To explain type punning using unions, I will use the following example:

union PunnedRegister {
    short ab; // Grouped 8-bit values

    struct { // In order of least significant to most significant
        byte b; // Right value
        byte a; // Left value
    }
}

void main() {
    PunnedRegister r;

    r.a = 0xA;
    r.b = 0xB;
    writefln("%04X", r.ab);
}

This code outputs 0A0B as expected.

The way that this works is that PunnedRegister can either be accessed as single a 16-bit integer or as a struct of two 8-bit integers (which is anonymous, so the integers can be accessed transparently). When accessed as one of the two 8-bit integers, either the left or right half of the 16-bit value is accessed – when accessed as a 16-bit integer, the combination of the two 8-bit integers is accessed.

The final representation

Using mixins to reduce the amount of repetitive code, this is how the registers will be represented in the emulator:

alias reg16 = short;
alias reg8 = byte;

template Register(string firstHalf, string secondHalf) {
    const char[] Register = 
    "
    union {
        reg16 " ~ firstHalf ~ secondHalf ~ ";

        struct {
            reg8 " ~ secondHalf ~ ";
            reg8 " ~ firstHalf ~";
        }
    }
    ";
}

struct Registers {
    mixin(Register!("a", "f"));
    mixin(Register!("b", "c"));
    mixin(Register!("d", "e"));
    mixin(Register!("h", "l"));

    reg16 sp;
    reg16 pc;
}

I also aliased short to reg16 and byte to reg8 in case I find it important to make them unsigned in the future or alter how they are stored in some other way.
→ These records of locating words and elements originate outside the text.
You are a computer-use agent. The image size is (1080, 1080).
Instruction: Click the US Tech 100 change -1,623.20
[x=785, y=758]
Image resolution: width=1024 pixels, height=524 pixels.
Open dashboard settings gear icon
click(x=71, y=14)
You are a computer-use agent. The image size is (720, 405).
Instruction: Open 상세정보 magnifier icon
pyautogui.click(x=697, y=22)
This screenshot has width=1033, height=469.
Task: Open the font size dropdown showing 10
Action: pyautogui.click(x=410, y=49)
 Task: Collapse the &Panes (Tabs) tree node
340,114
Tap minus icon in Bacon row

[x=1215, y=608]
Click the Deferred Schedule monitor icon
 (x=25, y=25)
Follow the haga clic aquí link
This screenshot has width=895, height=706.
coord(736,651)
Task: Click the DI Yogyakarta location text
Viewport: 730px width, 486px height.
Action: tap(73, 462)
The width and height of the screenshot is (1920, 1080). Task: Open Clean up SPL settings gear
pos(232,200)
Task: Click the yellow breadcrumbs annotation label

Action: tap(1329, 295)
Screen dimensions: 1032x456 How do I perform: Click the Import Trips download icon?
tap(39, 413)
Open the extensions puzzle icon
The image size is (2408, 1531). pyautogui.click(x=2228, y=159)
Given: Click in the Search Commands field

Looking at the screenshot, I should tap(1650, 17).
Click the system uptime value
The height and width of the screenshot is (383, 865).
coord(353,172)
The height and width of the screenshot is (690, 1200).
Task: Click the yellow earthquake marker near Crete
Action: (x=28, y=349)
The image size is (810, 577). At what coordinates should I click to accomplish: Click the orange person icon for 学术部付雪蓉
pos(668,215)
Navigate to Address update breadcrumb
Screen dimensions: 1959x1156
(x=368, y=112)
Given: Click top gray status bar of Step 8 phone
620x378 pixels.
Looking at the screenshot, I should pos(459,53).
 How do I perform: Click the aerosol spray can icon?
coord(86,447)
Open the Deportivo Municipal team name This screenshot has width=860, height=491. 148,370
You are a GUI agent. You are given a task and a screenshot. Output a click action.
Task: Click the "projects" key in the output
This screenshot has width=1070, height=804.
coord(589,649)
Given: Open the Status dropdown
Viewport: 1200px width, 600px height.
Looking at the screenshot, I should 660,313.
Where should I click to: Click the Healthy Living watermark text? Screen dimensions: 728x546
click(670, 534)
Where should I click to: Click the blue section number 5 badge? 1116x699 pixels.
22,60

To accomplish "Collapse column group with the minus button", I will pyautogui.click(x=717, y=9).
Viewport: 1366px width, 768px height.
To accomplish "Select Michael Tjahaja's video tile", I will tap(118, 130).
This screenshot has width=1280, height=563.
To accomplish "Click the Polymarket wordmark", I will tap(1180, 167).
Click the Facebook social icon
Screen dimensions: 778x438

Unlike C/C++, it isn’t necessary to change the alias on different platforms since type size is guarenteed.

Because the SP and PC have letters that are shared with individual registers, they can’t use the same method of representation as the other registers.

The only downside that I’ve noticed so far is that my editor doesn’t like to autocomplete the registers.

Setting some defaults

The Gameboy has a bootstrap rom (shield your eyes from the content, it’s under copyright) that does some housekeeping on boot, then makes itself invisible. These instructions have some side effects, both on the memory and on the registers. To determine the register side effects, I decided to run another emulator with an empty rom, then read the register values. The values I got are as follows:

Register Value
AF 01B0
BC 0013
DE 00D8
HL 014D
SP FFFE
PC 0100

While most games probably don’t care about what the initial values of the registers are, I wanted to implement the values anyway for completion sake. I set these values after declaring the registers:

// Initialize like the original bootstrap rom
regs.sp = 0xFFFE;
regs.af = 0x01B0;
regs.bc = 0x0013;
regs.de = 0x00D8;
regs.hl = 0x014D;
regs.pc = 0x0100;

I’ll look into the effects of the bootstrap rom on memory later.